▶ _Stored records_
►

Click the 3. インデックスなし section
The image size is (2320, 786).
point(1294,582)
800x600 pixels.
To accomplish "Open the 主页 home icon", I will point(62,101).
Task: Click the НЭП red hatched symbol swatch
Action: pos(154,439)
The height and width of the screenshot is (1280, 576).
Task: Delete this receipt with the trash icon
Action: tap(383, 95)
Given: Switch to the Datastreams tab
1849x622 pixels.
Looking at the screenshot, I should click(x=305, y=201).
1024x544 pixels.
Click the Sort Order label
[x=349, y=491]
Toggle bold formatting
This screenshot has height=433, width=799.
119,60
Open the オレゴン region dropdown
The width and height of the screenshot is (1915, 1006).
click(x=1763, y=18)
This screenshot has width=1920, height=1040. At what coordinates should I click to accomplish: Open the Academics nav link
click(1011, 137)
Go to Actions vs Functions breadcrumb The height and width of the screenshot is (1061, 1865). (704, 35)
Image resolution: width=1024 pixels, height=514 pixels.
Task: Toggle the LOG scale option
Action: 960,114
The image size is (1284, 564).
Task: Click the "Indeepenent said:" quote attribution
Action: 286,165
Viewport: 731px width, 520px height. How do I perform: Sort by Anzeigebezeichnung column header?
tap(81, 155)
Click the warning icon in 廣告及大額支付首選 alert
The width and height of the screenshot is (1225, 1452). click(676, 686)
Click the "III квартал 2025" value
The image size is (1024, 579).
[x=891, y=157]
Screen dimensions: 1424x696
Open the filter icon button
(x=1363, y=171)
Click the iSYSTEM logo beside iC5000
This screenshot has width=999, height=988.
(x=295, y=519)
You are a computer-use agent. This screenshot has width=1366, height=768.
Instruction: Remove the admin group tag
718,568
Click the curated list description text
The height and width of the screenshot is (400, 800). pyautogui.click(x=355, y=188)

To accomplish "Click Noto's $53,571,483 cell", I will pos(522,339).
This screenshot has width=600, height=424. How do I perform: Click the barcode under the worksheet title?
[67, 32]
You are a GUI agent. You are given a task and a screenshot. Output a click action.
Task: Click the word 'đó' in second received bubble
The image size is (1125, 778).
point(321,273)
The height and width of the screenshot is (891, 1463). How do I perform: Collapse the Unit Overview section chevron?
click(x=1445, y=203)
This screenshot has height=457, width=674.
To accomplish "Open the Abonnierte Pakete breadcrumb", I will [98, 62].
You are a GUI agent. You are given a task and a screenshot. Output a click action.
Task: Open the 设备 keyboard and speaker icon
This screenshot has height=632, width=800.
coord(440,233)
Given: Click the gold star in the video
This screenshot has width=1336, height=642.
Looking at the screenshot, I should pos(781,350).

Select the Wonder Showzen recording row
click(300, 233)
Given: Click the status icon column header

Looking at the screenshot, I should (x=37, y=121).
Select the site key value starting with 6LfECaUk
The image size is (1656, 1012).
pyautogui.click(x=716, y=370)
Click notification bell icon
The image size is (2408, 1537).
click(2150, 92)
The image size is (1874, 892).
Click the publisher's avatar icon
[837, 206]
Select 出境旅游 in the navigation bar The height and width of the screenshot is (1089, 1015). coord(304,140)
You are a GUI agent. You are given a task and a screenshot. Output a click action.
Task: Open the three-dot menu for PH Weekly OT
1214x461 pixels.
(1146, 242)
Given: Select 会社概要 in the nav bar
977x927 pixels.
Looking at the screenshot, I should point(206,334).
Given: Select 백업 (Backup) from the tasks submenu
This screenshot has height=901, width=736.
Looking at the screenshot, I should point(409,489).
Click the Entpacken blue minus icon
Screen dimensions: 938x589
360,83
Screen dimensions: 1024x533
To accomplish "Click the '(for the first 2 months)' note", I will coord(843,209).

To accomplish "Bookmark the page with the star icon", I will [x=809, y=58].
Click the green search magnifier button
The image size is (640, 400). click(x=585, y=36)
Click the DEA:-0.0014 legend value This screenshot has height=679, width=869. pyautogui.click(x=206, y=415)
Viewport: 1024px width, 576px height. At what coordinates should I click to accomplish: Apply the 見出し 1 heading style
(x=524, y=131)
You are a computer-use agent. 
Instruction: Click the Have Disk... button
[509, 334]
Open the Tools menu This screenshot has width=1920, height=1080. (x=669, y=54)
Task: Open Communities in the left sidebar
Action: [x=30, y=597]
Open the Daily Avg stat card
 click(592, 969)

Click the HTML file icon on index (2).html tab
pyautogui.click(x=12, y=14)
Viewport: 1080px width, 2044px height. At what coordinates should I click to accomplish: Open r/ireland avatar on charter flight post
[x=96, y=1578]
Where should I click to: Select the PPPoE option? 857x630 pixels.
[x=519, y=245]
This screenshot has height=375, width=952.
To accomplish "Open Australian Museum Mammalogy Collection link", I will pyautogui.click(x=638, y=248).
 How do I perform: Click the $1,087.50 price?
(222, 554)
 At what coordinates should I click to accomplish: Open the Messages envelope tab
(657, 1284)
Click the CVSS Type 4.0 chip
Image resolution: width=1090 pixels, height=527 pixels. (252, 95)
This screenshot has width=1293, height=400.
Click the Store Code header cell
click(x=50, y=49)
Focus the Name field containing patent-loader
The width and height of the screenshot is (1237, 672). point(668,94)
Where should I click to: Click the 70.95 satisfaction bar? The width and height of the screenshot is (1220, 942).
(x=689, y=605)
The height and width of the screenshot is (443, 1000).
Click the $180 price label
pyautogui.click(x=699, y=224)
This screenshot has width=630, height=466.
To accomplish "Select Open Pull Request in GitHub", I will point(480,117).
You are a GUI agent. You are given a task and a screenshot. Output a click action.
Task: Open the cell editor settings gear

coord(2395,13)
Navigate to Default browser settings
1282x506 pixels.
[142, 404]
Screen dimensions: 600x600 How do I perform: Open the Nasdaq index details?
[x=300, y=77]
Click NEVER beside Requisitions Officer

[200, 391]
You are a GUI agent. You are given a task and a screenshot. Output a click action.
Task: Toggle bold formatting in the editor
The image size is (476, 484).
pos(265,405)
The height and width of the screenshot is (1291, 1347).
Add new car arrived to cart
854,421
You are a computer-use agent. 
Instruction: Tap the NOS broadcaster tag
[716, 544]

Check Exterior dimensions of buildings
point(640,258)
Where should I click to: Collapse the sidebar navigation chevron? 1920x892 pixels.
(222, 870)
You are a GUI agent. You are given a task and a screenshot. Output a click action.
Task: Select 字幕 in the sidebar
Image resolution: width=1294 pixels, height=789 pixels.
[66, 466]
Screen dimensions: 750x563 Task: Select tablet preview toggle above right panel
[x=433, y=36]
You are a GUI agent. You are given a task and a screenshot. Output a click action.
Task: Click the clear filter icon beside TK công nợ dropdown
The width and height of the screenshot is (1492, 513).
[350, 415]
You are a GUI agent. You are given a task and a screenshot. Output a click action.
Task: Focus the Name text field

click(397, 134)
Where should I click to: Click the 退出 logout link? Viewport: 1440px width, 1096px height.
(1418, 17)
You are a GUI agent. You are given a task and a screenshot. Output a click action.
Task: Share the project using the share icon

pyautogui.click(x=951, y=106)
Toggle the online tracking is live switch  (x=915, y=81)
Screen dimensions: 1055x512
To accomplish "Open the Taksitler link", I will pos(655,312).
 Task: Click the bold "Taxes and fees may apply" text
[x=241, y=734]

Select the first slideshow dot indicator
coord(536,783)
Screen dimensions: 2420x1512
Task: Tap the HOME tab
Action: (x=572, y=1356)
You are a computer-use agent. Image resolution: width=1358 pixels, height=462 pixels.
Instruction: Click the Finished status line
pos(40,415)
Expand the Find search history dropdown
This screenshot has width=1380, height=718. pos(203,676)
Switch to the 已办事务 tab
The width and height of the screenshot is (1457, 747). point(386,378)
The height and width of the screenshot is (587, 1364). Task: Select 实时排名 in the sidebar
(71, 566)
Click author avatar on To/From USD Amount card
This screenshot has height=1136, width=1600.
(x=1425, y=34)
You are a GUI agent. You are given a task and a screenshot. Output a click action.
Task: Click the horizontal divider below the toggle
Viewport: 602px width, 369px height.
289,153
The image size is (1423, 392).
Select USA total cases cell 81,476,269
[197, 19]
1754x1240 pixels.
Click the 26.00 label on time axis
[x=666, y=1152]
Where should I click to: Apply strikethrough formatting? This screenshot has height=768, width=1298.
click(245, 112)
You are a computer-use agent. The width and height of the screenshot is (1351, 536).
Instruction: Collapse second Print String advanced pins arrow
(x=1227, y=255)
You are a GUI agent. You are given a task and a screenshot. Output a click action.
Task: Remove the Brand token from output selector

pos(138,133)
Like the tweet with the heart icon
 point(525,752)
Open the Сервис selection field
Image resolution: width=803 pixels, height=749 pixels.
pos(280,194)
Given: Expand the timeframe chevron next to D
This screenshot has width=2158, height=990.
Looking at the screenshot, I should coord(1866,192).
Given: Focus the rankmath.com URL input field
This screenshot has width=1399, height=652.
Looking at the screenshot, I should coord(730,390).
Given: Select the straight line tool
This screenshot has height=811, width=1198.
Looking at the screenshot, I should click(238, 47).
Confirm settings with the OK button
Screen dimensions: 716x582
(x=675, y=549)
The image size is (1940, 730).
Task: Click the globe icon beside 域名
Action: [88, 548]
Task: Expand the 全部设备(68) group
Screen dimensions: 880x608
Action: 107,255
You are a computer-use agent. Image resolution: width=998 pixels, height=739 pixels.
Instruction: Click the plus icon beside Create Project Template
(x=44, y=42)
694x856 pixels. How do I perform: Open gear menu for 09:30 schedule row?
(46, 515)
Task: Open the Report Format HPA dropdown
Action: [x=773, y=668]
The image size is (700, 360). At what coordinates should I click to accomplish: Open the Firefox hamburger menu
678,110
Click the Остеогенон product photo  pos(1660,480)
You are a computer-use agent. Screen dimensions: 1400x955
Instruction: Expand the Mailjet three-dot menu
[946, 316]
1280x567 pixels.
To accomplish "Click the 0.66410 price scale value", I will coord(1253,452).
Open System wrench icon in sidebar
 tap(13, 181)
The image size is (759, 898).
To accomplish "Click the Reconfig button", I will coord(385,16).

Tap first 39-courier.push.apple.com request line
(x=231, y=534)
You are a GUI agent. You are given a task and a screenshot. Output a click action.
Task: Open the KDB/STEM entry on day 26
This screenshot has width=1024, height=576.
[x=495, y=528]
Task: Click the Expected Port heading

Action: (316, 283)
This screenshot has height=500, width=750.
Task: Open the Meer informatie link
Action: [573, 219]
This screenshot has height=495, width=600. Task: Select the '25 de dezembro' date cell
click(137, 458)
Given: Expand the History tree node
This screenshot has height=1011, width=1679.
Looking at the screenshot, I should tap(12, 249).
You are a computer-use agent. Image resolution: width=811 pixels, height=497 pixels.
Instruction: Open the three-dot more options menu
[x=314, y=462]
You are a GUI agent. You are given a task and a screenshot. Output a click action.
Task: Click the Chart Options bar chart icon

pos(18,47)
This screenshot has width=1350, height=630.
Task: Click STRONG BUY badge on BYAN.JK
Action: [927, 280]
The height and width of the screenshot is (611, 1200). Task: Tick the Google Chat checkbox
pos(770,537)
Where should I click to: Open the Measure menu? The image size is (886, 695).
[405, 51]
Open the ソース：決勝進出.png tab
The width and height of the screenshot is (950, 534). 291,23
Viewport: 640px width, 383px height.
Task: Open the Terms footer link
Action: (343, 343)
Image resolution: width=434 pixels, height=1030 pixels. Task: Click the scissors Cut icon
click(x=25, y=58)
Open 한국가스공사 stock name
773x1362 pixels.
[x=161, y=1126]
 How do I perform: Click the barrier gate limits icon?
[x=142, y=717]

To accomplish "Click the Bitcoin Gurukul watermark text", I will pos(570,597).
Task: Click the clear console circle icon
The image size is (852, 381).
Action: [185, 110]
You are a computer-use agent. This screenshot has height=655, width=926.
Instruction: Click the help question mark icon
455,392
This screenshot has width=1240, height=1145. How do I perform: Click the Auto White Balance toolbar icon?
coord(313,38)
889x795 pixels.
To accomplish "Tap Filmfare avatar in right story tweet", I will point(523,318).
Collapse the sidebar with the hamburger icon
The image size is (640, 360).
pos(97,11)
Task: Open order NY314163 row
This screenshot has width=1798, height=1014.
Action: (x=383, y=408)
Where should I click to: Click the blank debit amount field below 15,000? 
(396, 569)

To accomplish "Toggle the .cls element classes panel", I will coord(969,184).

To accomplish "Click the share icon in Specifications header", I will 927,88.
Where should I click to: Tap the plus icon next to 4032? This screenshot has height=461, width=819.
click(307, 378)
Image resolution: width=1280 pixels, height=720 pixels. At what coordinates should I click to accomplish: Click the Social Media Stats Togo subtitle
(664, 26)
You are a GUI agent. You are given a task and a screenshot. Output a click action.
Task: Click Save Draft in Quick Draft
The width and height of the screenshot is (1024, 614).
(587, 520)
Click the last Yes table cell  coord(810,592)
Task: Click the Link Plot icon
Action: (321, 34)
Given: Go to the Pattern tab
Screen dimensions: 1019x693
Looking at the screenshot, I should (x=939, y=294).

◄

▶ _Work to be completed_
From the data above, output only the lines between the line containing "Task: Open the KDB/STEM entry on day 26" and the line containing "Task: Open order NY314163 row", inclusive, exactly as written.

▶ _Result of this task_
Task: Open the KDB/STEM entry on day 26
This screenshot has width=1024, height=576.
[x=495, y=528]
Task: Click the Expected Port heading

Action: (316, 283)
This screenshot has height=500, width=750.
Task: Open the Meer informatie link
Action: [573, 219]
This screenshot has height=495, width=600. Task: Select the '25 de dezembro' date cell
click(137, 458)
Given: Expand the History tree node
This screenshot has height=1011, width=1679.
Looking at the screenshot, I should tap(12, 249).
You are a computer-use agent. Image resolution: width=811 pixels, height=497 pixels.
Instruction: Open the three-dot more options menu
[x=314, y=462]
You are a GUI agent. You are given a task and a screenshot. Output a click action.
Task: Click the Chart Options bar chart icon

pos(18,47)
This screenshot has width=1350, height=630.
Task: Click STRONG BUY badge on BYAN.JK
Action: [927, 280]
The height and width of the screenshot is (611, 1200). Task: Tick the Google Chat checkbox
pos(770,537)
Where should I click to: Open the Measure menu? The image size is (886, 695).
[405, 51]
Open the ソース：決勝進出.png tab
The width and height of the screenshot is (950, 534). 291,23
Viewport: 640px width, 383px height.
Task: Open the Terms footer link
Action: (343, 343)
Image resolution: width=434 pixels, height=1030 pixels. Task: Click the scissors Cut icon
click(x=25, y=58)
Open 한국가스공사 stock name
773x1362 pixels.
[x=161, y=1126]
 How do I perform: Click the barrier gate limits icon?
[x=142, y=717]

To accomplish "Click the Bitcoin Gurukul watermark text", I will pos(570,597).
Task: Click the clear console circle icon
The image size is (852, 381).
Action: [185, 110]
You are a computer-use agent. This screenshot has height=655, width=926.
Instruction: Click the help question mark icon
455,392
This screenshot has width=1240, height=1145. How do I perform: Click the Auto White Balance toolbar icon?
coord(313,38)
889x795 pixels.
To accomplish "Tap Filmfare avatar in right story tweet", I will point(523,318).
Collapse the sidebar with the hamburger icon
The image size is (640, 360).
pos(97,11)
Task: Open order NY314163 row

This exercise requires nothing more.